O arquiteto que fez uma casa com uma só parede está em Lisboa

Christian Kerez, arquiteto e professor suíço, está no Centro Cultural de Belém para uma conferência em torno da sua obra.

Antes de assinar projetos de arquitetura, Christian Kerez fotografava edifícios concebidos por outros. Nem então, porém, se sentia fotógrafo. Antes "alguém que ao tirar fotografias transforma a arquitetura em fotografia". Arregaçou mangas e começou a projetar edifícios quando, conta ao DN, "comecei a tornar-me um fotógrafo profissional e tirava fotografias a projetos de que pensava: "Bom, eu podia tê-lo feito muito melhor." E comecei a sentir-me frustrado por ganhar dinheiro tirando fotografias a edifícios que eu podia ter feito melhor".

Depois de trabalhar como arquiteto para Rudolf Fontana, Kerez, que nasceu na Venezuela em 1962, embora logo aos 4 anos se tenha mudado para a Suíça, fundava, em 1993, o seu ateliê. Hoje estará no Centro Cultural de Belém, em Lisboa, às 19.00 (bilhetes a cinco euros), para uma conferência integrada no ciclo Distância Crítica, uma coprodução CCB-Trienal de Arquitetura de Lisboa, que foi transmitida em streaming no DN.

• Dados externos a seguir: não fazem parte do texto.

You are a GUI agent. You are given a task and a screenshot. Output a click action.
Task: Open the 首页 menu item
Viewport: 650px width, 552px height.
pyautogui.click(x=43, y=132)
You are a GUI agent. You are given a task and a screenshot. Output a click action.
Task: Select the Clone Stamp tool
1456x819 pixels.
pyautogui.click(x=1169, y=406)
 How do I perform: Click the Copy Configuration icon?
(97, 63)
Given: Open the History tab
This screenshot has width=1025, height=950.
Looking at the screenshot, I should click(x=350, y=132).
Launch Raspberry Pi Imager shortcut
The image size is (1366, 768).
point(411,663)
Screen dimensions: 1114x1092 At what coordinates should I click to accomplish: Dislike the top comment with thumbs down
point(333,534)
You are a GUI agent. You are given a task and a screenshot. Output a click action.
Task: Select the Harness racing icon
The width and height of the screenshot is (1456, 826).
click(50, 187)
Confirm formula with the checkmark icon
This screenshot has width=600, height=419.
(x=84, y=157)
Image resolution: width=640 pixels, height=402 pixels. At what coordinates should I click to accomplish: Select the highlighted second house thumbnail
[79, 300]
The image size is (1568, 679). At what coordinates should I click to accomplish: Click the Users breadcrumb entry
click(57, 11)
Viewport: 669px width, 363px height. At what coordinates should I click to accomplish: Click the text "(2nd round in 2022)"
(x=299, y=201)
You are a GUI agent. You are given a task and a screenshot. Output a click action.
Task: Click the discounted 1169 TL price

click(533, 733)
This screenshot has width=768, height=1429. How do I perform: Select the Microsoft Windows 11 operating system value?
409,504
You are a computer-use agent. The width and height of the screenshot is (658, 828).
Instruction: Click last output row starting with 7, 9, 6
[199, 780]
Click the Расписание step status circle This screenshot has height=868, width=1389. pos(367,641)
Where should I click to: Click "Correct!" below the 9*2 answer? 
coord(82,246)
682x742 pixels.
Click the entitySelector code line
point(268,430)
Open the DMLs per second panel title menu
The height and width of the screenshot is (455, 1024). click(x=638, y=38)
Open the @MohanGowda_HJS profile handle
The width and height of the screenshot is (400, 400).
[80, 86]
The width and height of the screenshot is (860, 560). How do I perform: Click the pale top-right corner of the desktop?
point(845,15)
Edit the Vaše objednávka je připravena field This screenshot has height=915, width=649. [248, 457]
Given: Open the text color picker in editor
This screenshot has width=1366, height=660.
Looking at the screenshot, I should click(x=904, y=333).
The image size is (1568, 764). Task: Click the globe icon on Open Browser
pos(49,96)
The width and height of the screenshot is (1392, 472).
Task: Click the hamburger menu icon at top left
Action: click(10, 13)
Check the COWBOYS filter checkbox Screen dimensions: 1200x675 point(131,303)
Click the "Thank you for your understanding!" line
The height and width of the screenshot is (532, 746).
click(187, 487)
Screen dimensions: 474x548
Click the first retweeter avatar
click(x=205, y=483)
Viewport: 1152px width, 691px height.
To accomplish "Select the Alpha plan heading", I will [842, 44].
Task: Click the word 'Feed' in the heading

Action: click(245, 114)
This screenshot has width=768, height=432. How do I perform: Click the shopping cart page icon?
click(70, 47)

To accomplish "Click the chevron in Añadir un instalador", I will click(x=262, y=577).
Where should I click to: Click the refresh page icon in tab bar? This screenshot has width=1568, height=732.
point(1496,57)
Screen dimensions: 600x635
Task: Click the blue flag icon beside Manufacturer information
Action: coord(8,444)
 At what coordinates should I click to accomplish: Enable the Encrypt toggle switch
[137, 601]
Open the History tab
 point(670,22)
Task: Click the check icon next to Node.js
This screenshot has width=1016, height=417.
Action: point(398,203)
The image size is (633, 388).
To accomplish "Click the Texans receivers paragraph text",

O que fará perante a plateia do Grande Auditório não constitui exceção na sua vida. Kerez é professor no Instituto Federal Suíço de Tecnologia, onde fez o mestrado, e conta diversas palestras no Massachusetts Institute of Technology (MIT) ou na Universidade de Harvard. Muitas vezes, as suas comunicações são antecedidas por fotogramas de cinema ou fotografias várias. É uma questão de afinação, para entrar no discurso e no trabalho do autor de edifícios como o Museu de Arte do Liechtenstein ou do polémico Museu de Arte Moderna (MoMA) de Varsóvia, que nunca chegou a ser construído e que causou uma grande polémica quando, em 2011, o governo polaco recuou após seis anos de trabalho.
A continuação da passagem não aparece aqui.